Reproduce the data from the line with "How do I perform: Click" to the line with "tap(177, 75)", both lines included, without the pictures.

**Rows:**
+ + + + + + +

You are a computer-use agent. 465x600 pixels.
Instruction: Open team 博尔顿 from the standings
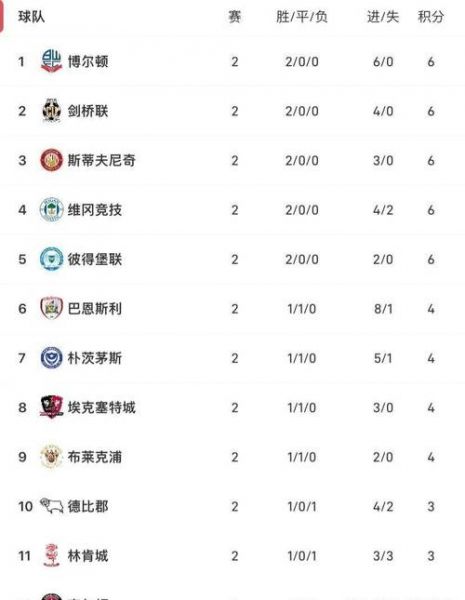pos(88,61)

+ + + + + + +

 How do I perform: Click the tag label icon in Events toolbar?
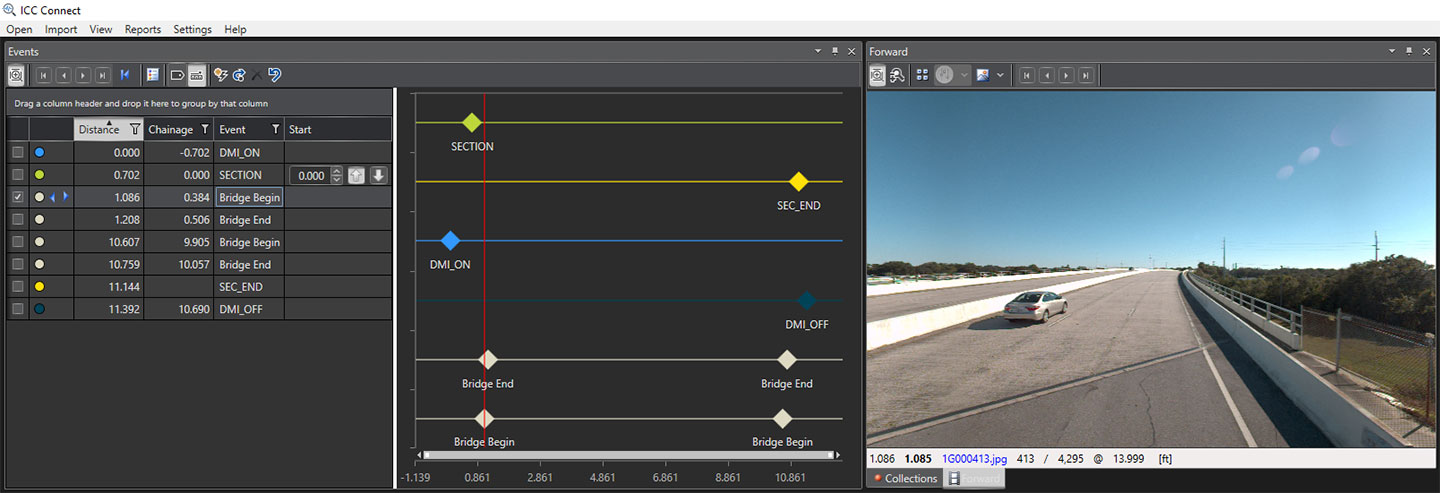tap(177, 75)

+ + + + + + +

**Solution:**
 How do I perform: Click the tag label icon in Events toolbar?
tap(177, 75)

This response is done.